In una delle sue osservazioni più famose, Marx scrive che se analizziamo il concetto quasi banale di merce (e perciò di valore) esso diventa una cosa imbrogliatissima, piena di sottigliezza metafisica e di capricci teologici. Da quando, nella storia del mondo, lo scambio diretto tra beni è stato sostituito da un oggetto simbolico (il denaro) che funziona da intermediario, si è creata una situazione in cui le strutture sociali si reggono sulla base di questo accordo generalizzato.
Comprare un bene per mezzo di una banconota equivale a offrire al venditore un impegno scritto, che gli garantisce di poter avere in cambio, cedendo quella banconota, un qualunque altro bene da qualunque altro venditore, purché tale bene equivalga al precedente. L’utilizzo del denaro permette cioè di effettuare scambi non sincronizzati temporalmente, e tra individui differenti.
▬▬▬▬▬▬
(COMPITO 1): Ripeti fedelmente le righe dei record qui sotto, dalla riga che contiene "Tap the 71% battery indicator icon" fino a quella che contiene "should pyautogui.click(x=19, y=356).", entrambe incluse.

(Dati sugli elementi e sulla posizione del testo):
▬▬▬▬▬▬
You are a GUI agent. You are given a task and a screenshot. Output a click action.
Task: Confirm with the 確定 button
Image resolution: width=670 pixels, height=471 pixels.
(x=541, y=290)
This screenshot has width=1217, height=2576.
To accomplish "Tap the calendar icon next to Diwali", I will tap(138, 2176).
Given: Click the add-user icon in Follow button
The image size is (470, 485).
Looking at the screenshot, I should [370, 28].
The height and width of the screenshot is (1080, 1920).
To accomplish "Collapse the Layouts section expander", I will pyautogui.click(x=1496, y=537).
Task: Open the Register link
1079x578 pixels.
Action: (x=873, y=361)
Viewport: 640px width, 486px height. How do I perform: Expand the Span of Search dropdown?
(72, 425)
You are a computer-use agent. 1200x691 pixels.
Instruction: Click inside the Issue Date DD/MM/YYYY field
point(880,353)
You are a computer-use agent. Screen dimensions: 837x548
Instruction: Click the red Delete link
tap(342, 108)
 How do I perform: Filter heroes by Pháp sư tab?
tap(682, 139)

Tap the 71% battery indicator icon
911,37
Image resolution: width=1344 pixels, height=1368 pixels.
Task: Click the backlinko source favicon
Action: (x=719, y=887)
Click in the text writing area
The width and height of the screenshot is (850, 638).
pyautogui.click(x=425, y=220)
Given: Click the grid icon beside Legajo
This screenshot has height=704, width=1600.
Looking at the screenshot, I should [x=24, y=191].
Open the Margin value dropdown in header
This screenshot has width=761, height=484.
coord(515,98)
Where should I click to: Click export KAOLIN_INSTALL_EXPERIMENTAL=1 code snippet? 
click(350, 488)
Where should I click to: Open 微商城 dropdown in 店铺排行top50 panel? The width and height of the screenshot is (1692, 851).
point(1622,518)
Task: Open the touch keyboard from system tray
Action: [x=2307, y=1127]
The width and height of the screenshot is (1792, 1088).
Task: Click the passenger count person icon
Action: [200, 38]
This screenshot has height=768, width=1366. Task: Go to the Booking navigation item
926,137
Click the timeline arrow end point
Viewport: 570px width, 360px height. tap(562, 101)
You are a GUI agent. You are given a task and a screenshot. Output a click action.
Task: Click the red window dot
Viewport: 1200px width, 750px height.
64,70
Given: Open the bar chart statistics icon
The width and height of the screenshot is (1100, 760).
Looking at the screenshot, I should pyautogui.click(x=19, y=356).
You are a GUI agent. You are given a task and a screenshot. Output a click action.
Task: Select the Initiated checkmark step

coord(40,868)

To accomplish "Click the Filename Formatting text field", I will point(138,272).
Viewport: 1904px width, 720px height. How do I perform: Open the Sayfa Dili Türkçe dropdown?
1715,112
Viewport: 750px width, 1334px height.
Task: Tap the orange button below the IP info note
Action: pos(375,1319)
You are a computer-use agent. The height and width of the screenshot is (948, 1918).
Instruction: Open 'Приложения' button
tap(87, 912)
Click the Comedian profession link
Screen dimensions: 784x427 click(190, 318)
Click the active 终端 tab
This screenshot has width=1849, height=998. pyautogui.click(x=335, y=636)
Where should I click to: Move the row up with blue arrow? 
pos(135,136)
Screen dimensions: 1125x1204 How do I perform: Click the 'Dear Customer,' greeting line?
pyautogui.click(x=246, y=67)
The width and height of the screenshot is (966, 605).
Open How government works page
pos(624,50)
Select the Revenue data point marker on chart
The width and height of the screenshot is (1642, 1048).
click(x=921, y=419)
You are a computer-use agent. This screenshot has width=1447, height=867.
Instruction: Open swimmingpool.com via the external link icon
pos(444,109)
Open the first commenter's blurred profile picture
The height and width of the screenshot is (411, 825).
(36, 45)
▬▬▬▬▬▬
(COMPITO 2): Trascrivi esattamente il passo del brano sul denaro, da "In una delle" fino a "tra individui differenti.".

(RISPOSTA CORRETTA 1):
Tap the 71% battery indicator icon
911,37
Image resolution: width=1344 pixels, height=1368 pixels.
Task: Click the backlinko source favicon
Action: (x=719, y=887)
Click in the text writing area
The width and height of the screenshot is (850, 638).
pyautogui.click(x=425, y=220)
Given: Click the grid icon beside Legajo
This screenshot has height=704, width=1600.
Looking at the screenshot, I should [x=24, y=191].
Open the Margin value dropdown in header
This screenshot has width=761, height=484.
coord(515,98)
Where should I click to: Click export KAOLIN_INSTALL_EXPERIMENTAL=1 code snippet? 
click(350, 488)
Where should I click to: Open 微商城 dropdown in 店铺排行top50 panel? The width and height of the screenshot is (1692, 851).
point(1622,518)
Task: Open the touch keyboard from system tray
Action: [x=2307, y=1127]
The width and height of the screenshot is (1792, 1088).
Task: Click the passenger count person icon
Action: [200, 38]
This screenshot has height=768, width=1366. Task: Go to the Booking navigation item
926,137
Click the timeline arrow end point
Viewport: 570px width, 360px height. tap(562, 101)
You are a GUI agent. You are given a task and a screenshot. Output a click action.
Task: Click the red window dot
Viewport: 1200px width, 750px height.
64,70
Given: Open the bar chart statistics icon
The width and height of the screenshot is (1100, 760).
Looking at the screenshot, I should pyautogui.click(x=19, y=356).

(RISPOSTA CORRETTA 2):
In una delle sue osservazioni più famose, Marx scrive che se analizziamo il concetto quasi banale di merce (e perciò di valore) esso diventa una cosa imbrogliatissima, piena di sottigliezza metafisica e di capricci teologici. Da quando, nella storia del mondo, lo scambio diretto tra beni è stato sostituito da un oggetto simbolico (il denaro) che funziona da intermediario, si è creata una situazione in cui le strutture sociali si reggono sulla base di questo accordo generalizzato.
Comprare un bene per mezzo di una banconota equivale a offrire al venditore un impegno scritto, che gli garantisce di poter avere in cambio, cedendo quella banconota, un qualunque altro bene da qualunque altro venditore, purché tale bene equivalga al precedente. L’utilizzo del denaro permette cioè di effettuare scambi non sincronizzati temporalmente, e tra individui differenti.